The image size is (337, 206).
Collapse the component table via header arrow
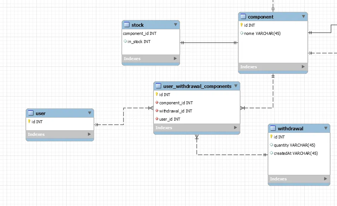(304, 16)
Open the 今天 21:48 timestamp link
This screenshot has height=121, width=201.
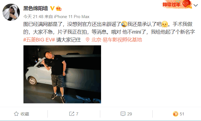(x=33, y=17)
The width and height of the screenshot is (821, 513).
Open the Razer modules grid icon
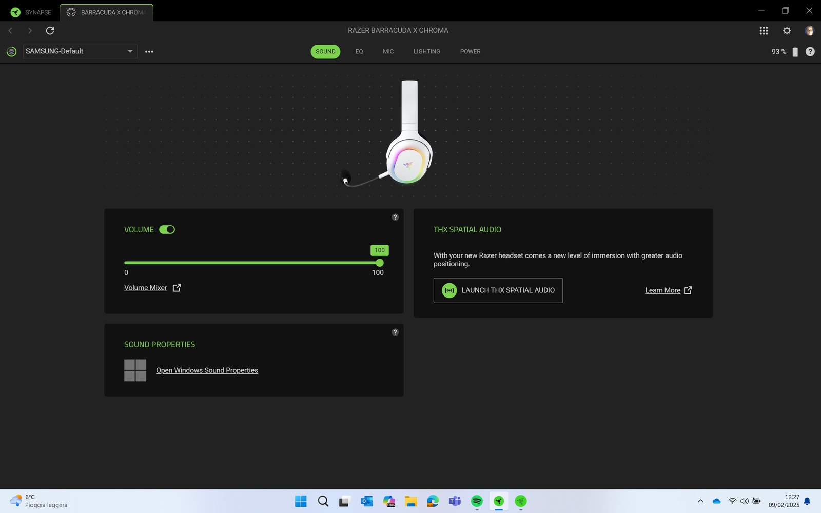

__________________________________________________

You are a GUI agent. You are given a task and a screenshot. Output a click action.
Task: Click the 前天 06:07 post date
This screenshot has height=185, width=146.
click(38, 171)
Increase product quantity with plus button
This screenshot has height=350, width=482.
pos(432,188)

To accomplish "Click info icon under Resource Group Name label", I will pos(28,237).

__________________________________________________

» What the task requires
Copy, from the data above, every line where the word "icon" appears.

» Solved exercise
Open the Razer modules grid icon
To accomplish "Click info icon under Resource Group Name label", I will pos(28,237).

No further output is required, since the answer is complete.